After an excellent series of league results in January had raised hopes of a late run to the title, February was a disaster which effectively killed off talk of Liverpool winning the last old First Division title - as the top flight of English football would become the FA Premier League from the start of the 1992-93 season. The month began with a 2–1 home defeat by Chelsea, followed by a goalless draw at relegation threatened Coventry City and a 3-0 hammering at fellow strugglers Norwich City. The month ended with another struggling side, Southampton, paying a visit to Anfield, but neither side could find the net and the match ended as a goalless draw. The Reds ended the month fifth in the league, but were now 13 points adrift of leaders Manchester United with 12 games to go. It was now looking as though Liverpool would finish outside the top two for the first time since 1981, as 11 points separated them from second placed Leeds United.

===March===
A 4-1 aggregate defeat by Genoa of Italy in the UEFA Cup quarter-finals ended Liverpool's hopes of a glorious return to European football, but their last hope of silverware was kept alive when recently signed midfielder Michael Thomas - whose last minute goal against them for former club Arsenal had deprived them of title glory in 1989 - scored the only goal for a quarter-final win over Aston Villa in the FA Cup.
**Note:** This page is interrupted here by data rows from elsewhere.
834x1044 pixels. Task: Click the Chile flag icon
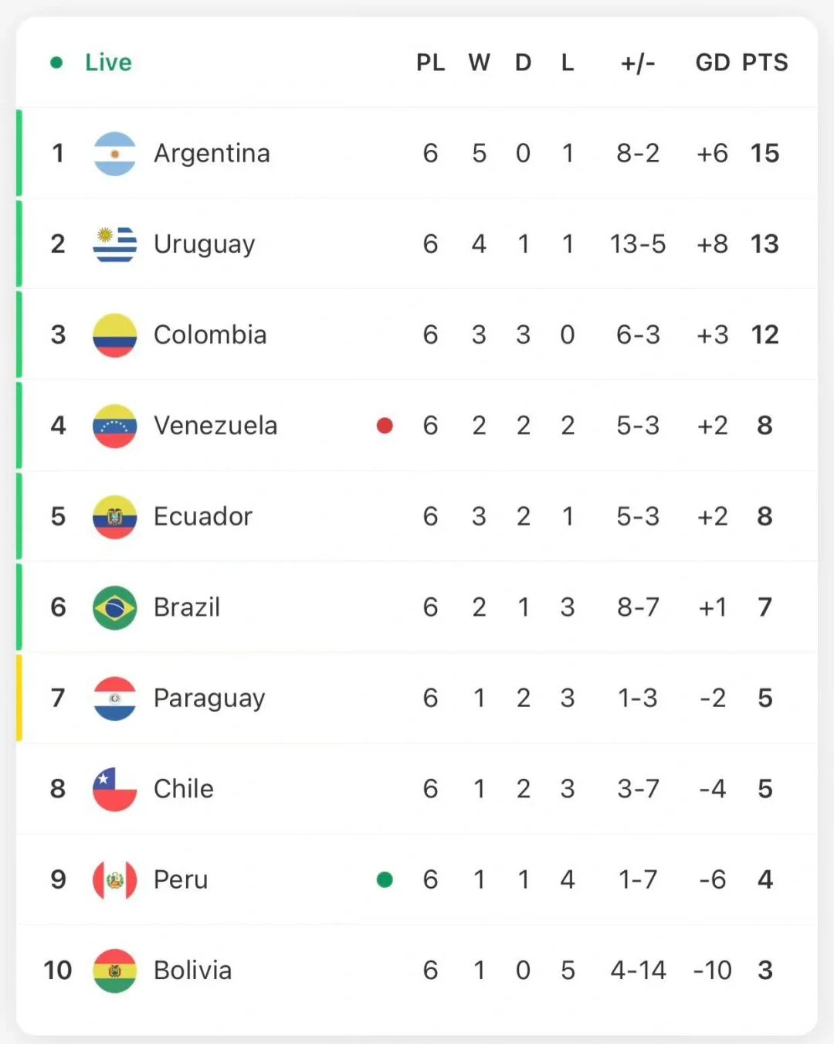(x=114, y=789)
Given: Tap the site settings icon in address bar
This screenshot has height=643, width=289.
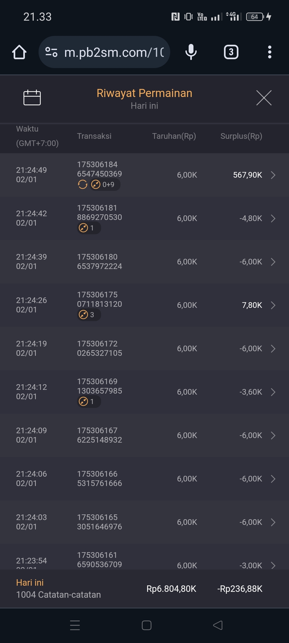Looking at the screenshot, I should [51, 52].
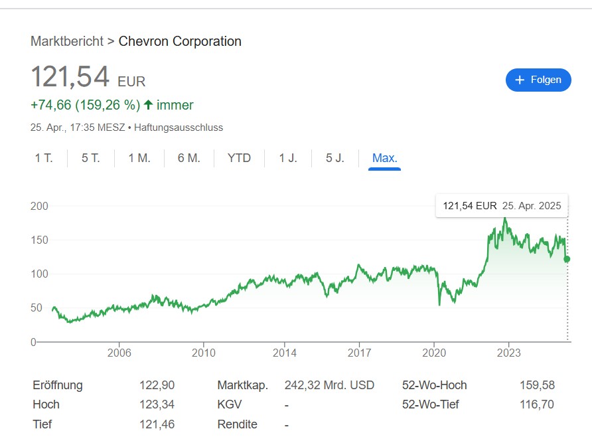Switch to the 1 M. chart range
Image resolution: width=592 pixels, height=439 pixels.
point(139,158)
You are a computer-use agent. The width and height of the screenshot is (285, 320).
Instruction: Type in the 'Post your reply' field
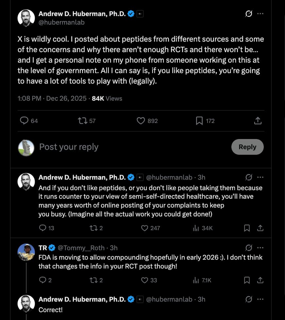[x=131, y=147]
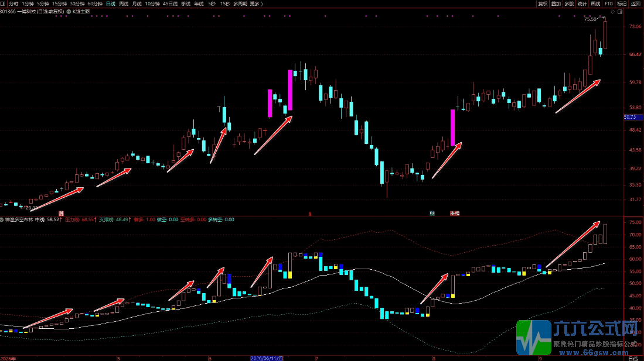Viewport: 644px width, 361px height.
Task: Toggle the side panel square icon
Action: [620, 12]
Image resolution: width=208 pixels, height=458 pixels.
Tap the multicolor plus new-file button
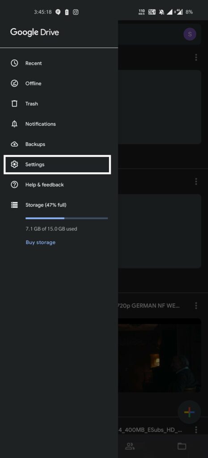coord(189,412)
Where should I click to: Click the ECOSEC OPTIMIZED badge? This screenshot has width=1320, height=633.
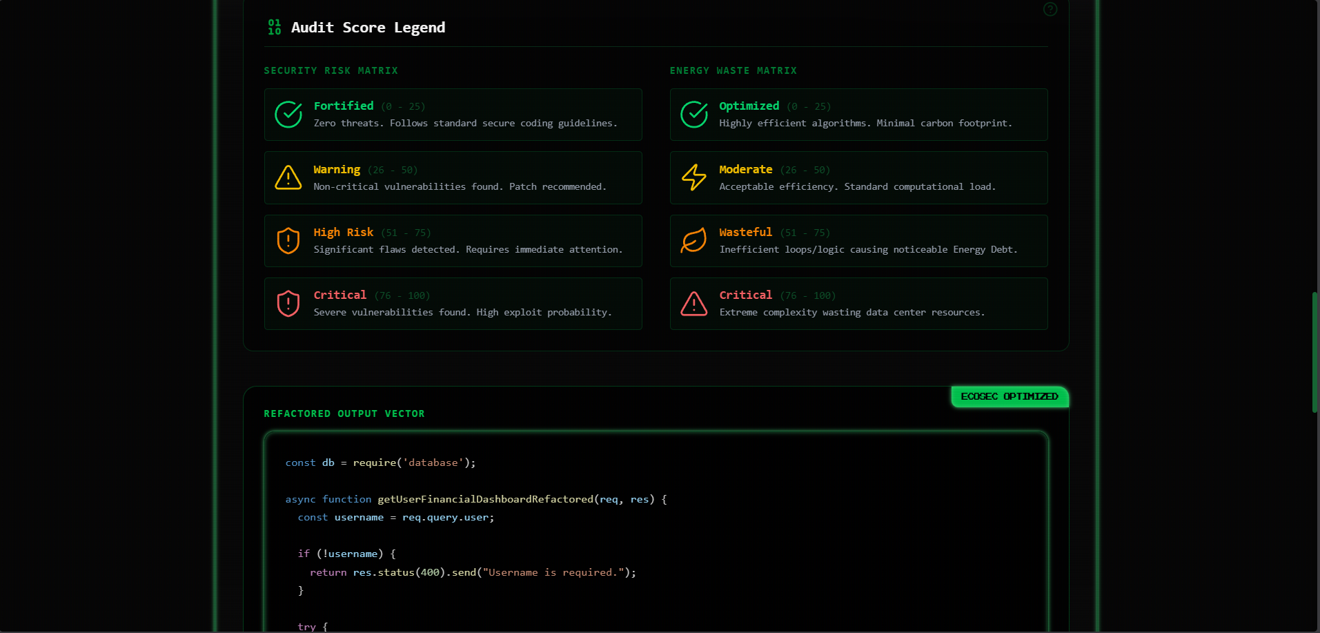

Liverpool's league form improved as they managed wins over West Ham United, Notts County and Tottenham Hotspur, but were defeated by Crystal Palace and Sheffield United, ensuring that they ended the month no higher than fourth in the league. The title was still a mathematical possibility as they trailed leaders Manchester United by 12 points with seven games remaining at the end of the month, but it now appeared a practical impossibility and Liverpool's efforts were now better focused on FA Cup success.

===April===
It had been a long and hard route for Liverpool in the FA Cup, but they finally did get to the FA Cup final. The semi-final draw paired them with Second Division Portsmouth, and the game was still deadlock with 90 minutes on the clock. The Hampshire side went ahead in extra time, and only a late equaliser by Ronnie Whelan prevented a defeat which would have sent Portsmouth through to the first non top division final to take on fellow Second Division side Sunderland.

Hours after the game, Liverpool manager Graeme Souness was rushed to hospital for an emergency triple heart bypass operation. He was still recovering in hospital eight days later when coach Ronnie Moran took charge of Liverpool for the FA Cup semi final replay, in which Portsmouth held the Reds to a goalless draw to force a penalty shoot-out which the Reds won.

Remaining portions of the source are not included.